The article refers to the widely-held belief that the perfect keyword density on a web page is 2-4%. That sounds about as good of a range as any. Yet, for as long as there has been SEO, search engines, and definitely since Al Gore invented the internet, webmasters and so-called gurus of search have been guilty of landing so far away from that right balance that they either do themselves no good by having ZERO relevant keywords, or, using such an ungodly amount they they get de-indexed by Google and the like. That eternal quest for the right balance is perhaps easier to achieve than you may think… not to say there is one definitive solution, but there are some concepts that will help you get closer to that Holy Grail than where you may be now.
Let’s start, briefly, with the basics.
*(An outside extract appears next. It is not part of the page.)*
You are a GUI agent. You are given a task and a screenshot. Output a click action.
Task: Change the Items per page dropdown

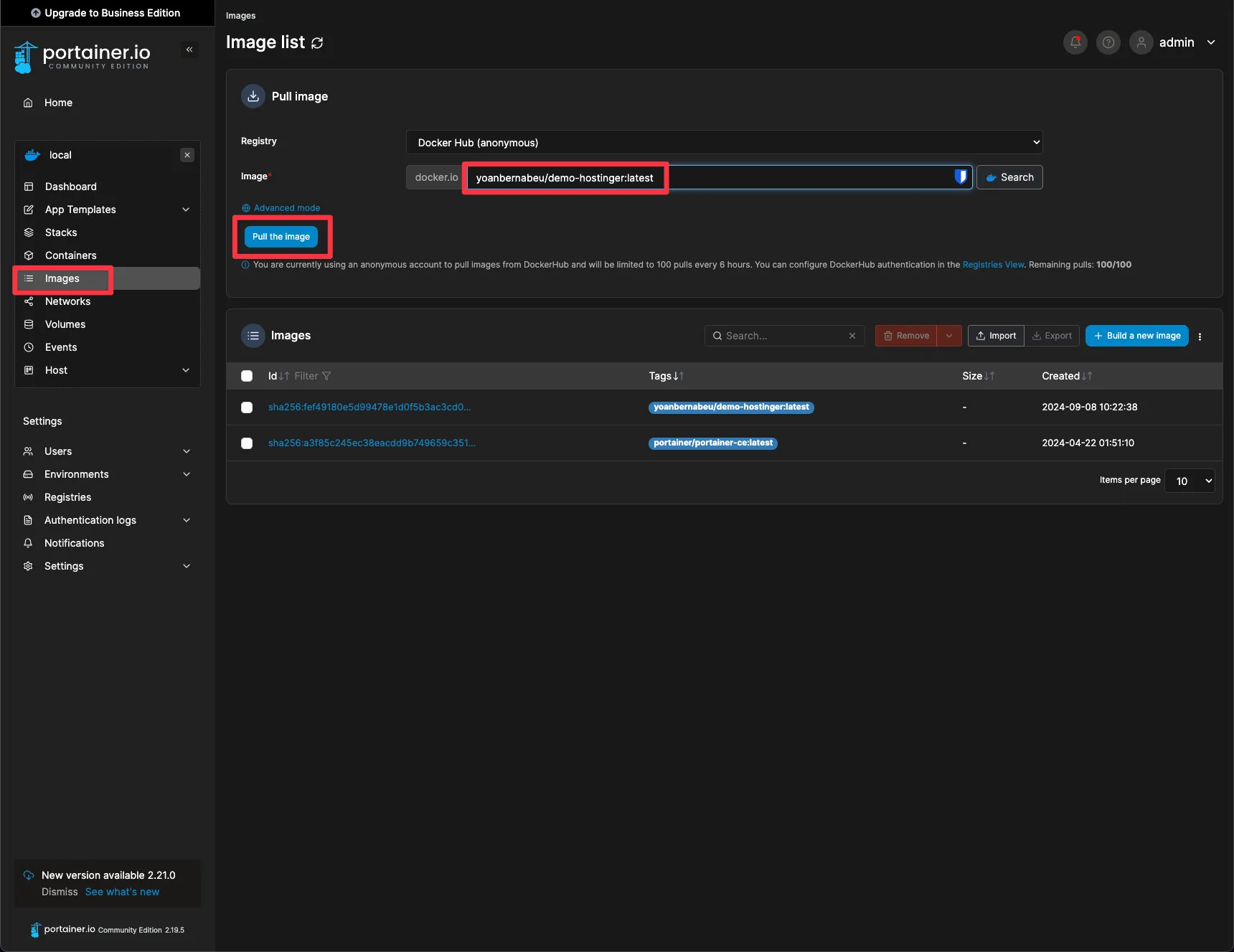(x=1190, y=481)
What makes up an effective website? Most often, unless it’s a site that needs to be heavy in images, the primary driver of good usability and being search-friendly is CONTENT. Content, while a vague word in some ways, is largely the copy you post on your website. After all, your visitors come to your site to learn about you, and what better way to do that than to spell out clearly who you are and what you do. You can’t often do that with images alone. So, when thinking of content, site owners need to place themselves in their visitors shoes and ask one basic question:
“If I were my site visitor, what would I want to learn about me or my company?”
Way too often, that essential question gets overlooked in the face of the easier question for website owners to answer, which is. “What do I want to tell my site visitors about me or my company?” Easy, I say, because we get so neck-deep into touting our business and why we’re the best, forgetting the wants and needs of the site visitor’s pursuit of their own questions. Taking the step of researching what your potential customers’ want to take away from visiting your site will lead into…
Effective, Authentic Site Copy!
On each page of your site, likely there is one dominant topic. If I am in advertising, I may be one page dedicated to each of the varieties of advertising I offer. And if you of what you speak, you should have no trouble writing authentic, flowing copy that, does not require you to force keywords into your copy. If you insert keywords into your site pages where they don’t really fit, just for the sake of artifically beefing up your page copy like some juiced up athlete trying to gain an advantage, you’ll be a big ol’ loser in the end. This is because search engine algorithms are keen to those tricks, and will kick you off of the island as swiftly as the sad folk who are voted off Survivor in the season’s first episode. When you are authentic, write your copy with your target audience top of mind (YOU aren’t as important as you think you are!), your keywords will fall into place naturally. This is not a perfect rule, but often it’ll get you at least about 80% of the way there… farther than perhaps any of your competitors.